From this single observation, the Dispatcher extracts a rule. Not merely "allow this specific action" but "allow this class of actions parameterized by these dimensions." The human approved a write to ~/projects/myapp/src/core.clj. The Dispatcher generalizes: writes to ~/projects/*/src/*.lisp are approved for this session, or for this project, or indefinitely depending on the context and the user's pattern of decisions.

Shadow mode is where rules are tested before deployment. When the Dispatcher encounters a novel situation and is uncertain, it can run the proposed action in a simulated environment. It observes the side effects — what files would be modified, what processes would be spawned, what network calls would be made. If the simulation produces dangerous side effects, the rule is discarded. If it appears safe, the rule is added to the active set with a confidence rating.
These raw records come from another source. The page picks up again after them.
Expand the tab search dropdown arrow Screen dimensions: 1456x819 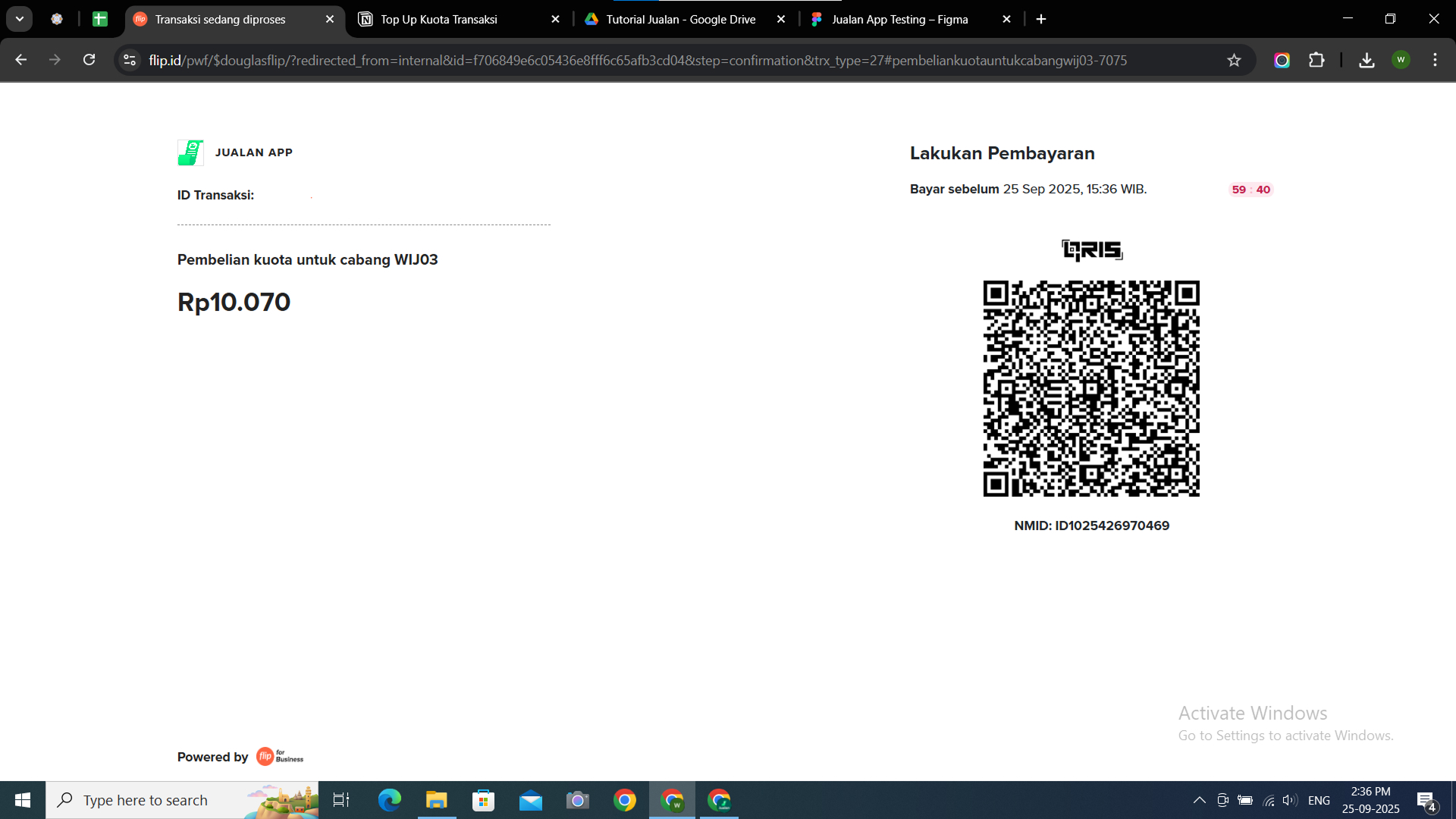(x=20, y=19)
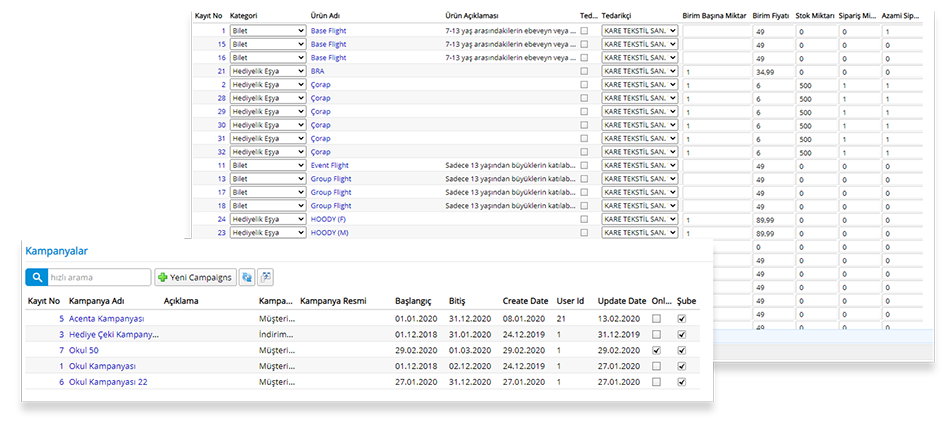Click the magnifier icon in quick search

tap(36, 277)
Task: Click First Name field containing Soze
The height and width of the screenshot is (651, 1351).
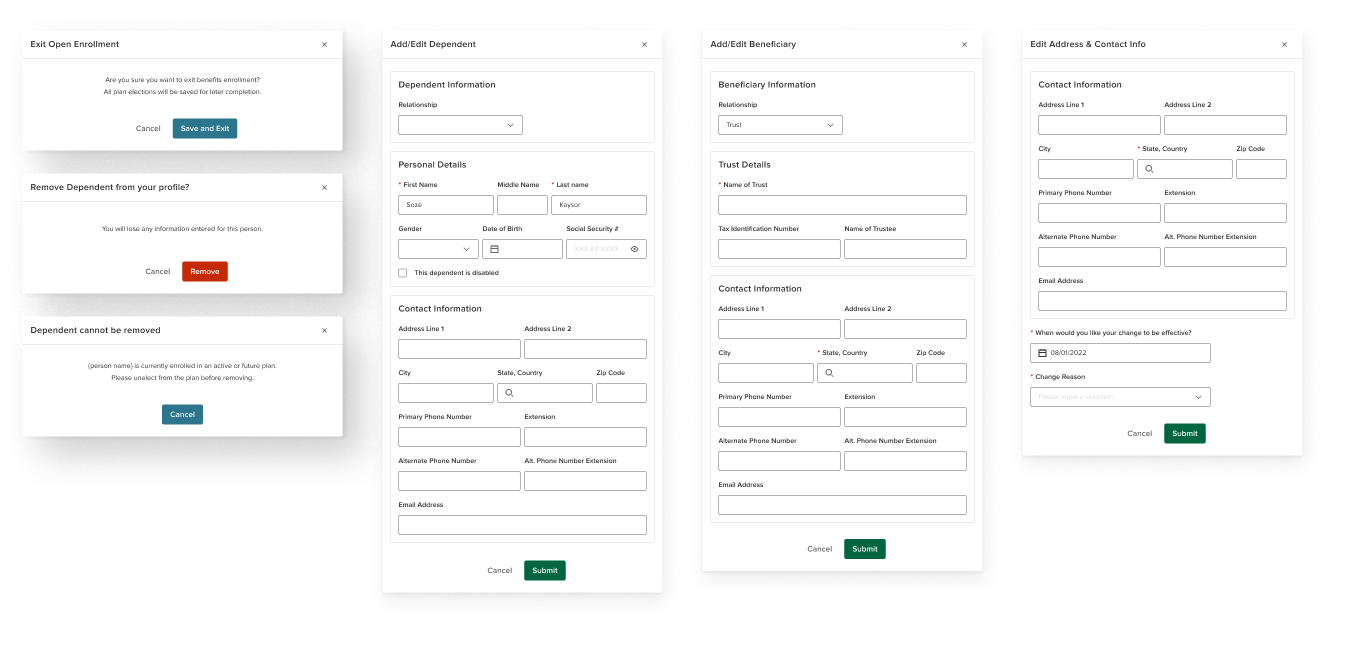Action: [x=446, y=205]
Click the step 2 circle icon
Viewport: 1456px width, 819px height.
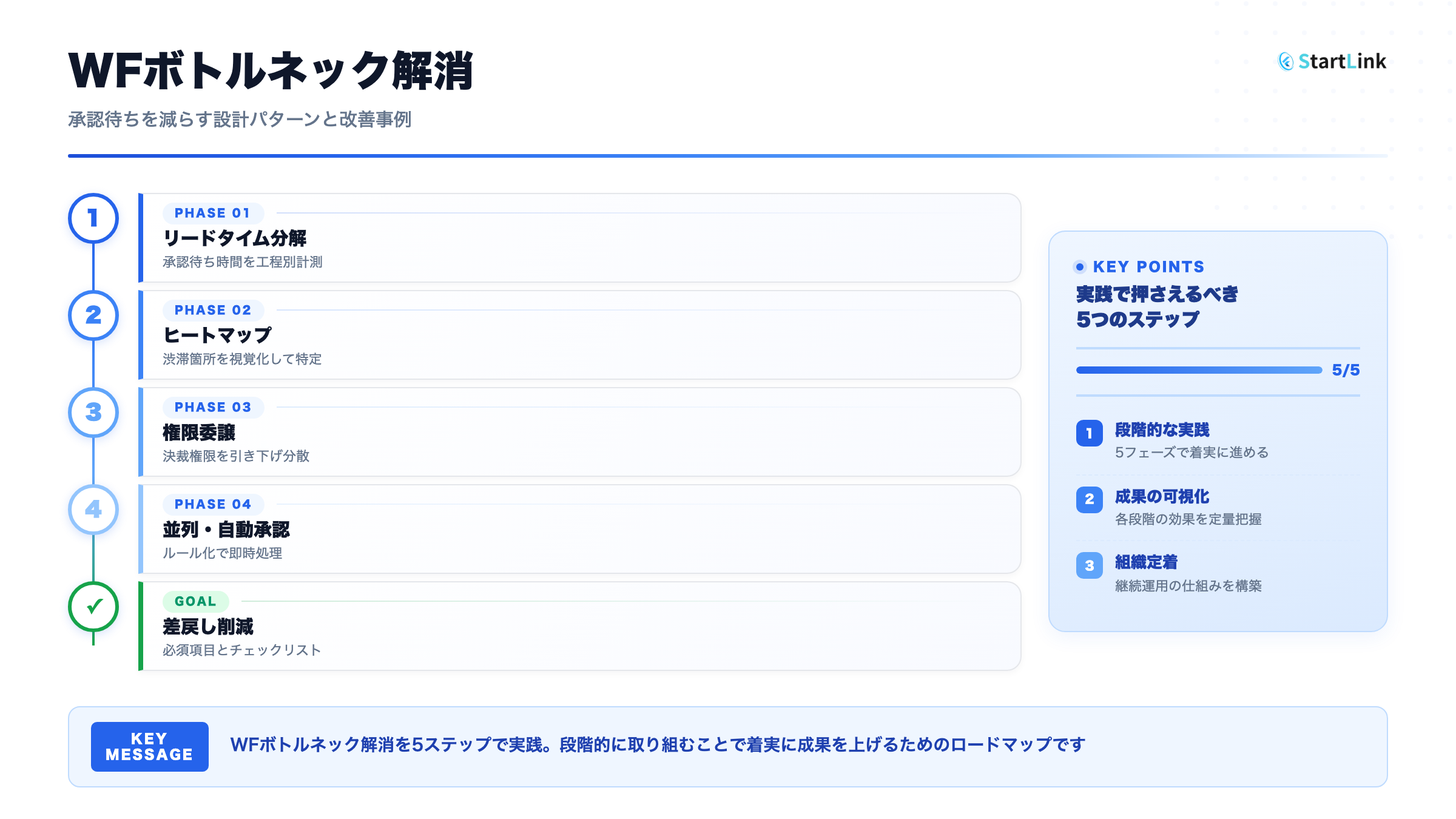pyautogui.click(x=93, y=315)
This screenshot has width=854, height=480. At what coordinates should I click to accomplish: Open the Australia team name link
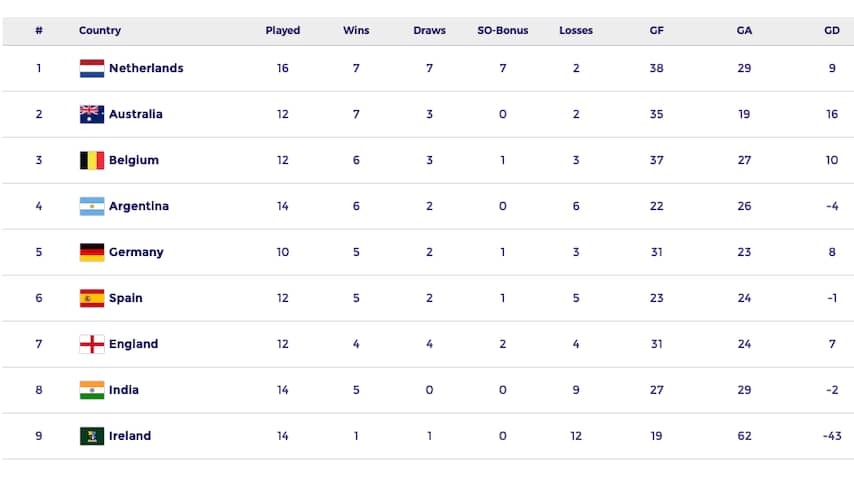click(136, 114)
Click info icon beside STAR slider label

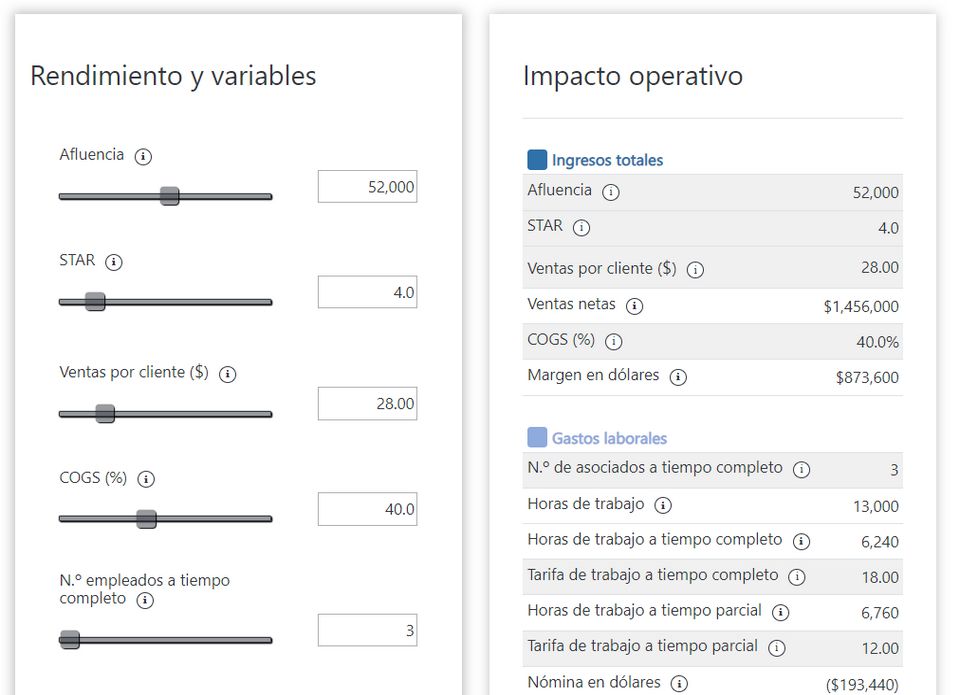pyautogui.click(x=113, y=262)
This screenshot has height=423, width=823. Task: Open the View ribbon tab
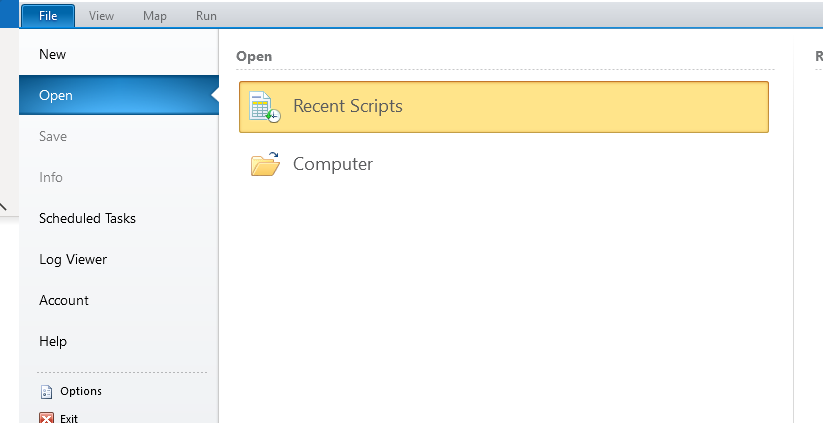point(101,16)
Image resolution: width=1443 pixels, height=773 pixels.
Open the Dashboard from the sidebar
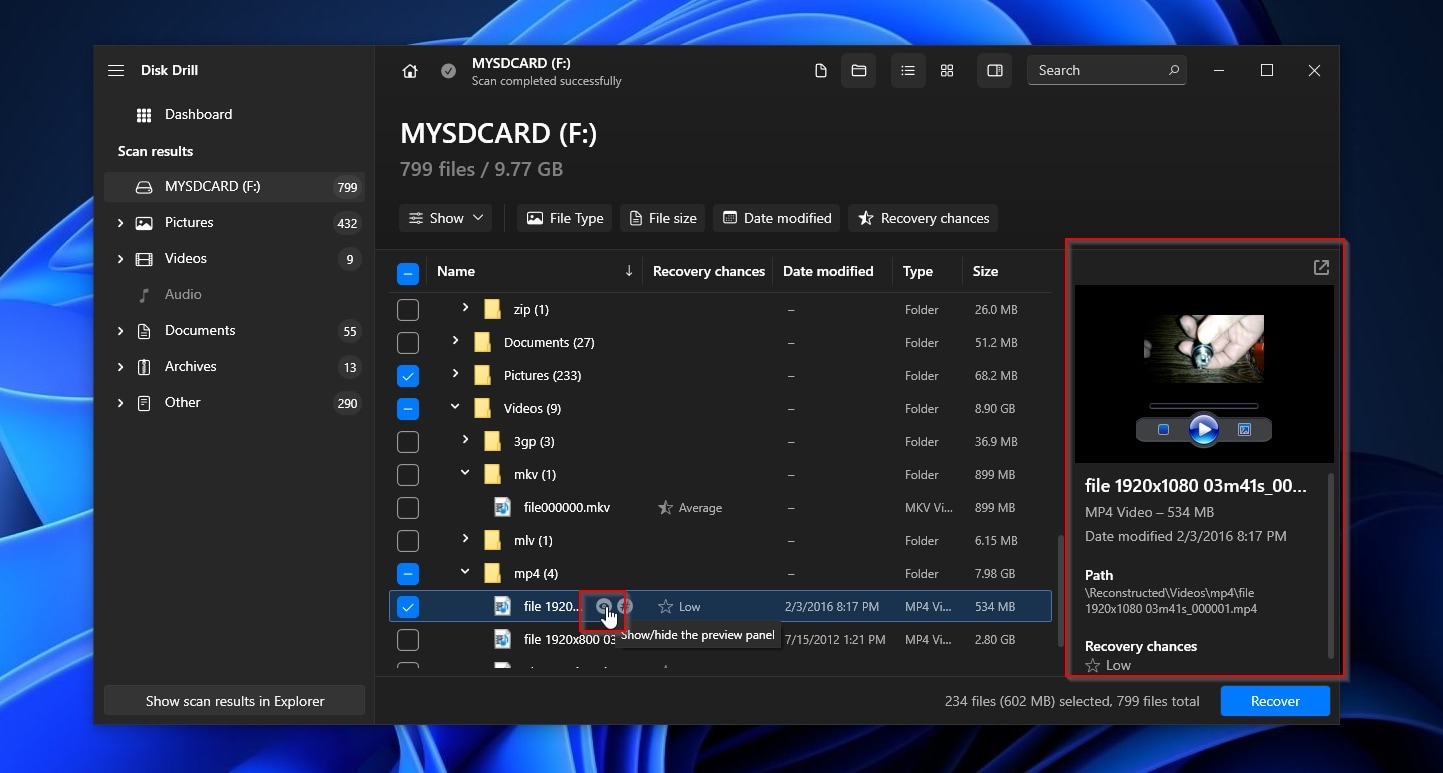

Formal verification is where the learned rules are checked against invariants. The Dispatcher's rules are not merely patterns observed from human behavior. They are formulas in a logic that the system can reason about. A rule that would enable path traversal is not discarded because it was observed to be safe in prior instances — it is discarded because it violates the path-confinement invariant by construction.

The Dispatcher becomes, over time, not a guard that blocks bad actions but a reasoning system that understands why actions are good or bad. Early versions learn from human decisions. Later versions learn from their own logical analysis. The human's role transitions from approver to auditor to, eventually, unnecessary oversight.

This is the bootstrap. The system begins dependent on human judgment because it has no basis for judgment of its own. Through accumulated decisions, it constructs a model of what is permitted and why. That model is the foundation for the deterministic symbolic engine that in v1.0.0 takes over the reasoning that the Dispatcher learned to perform.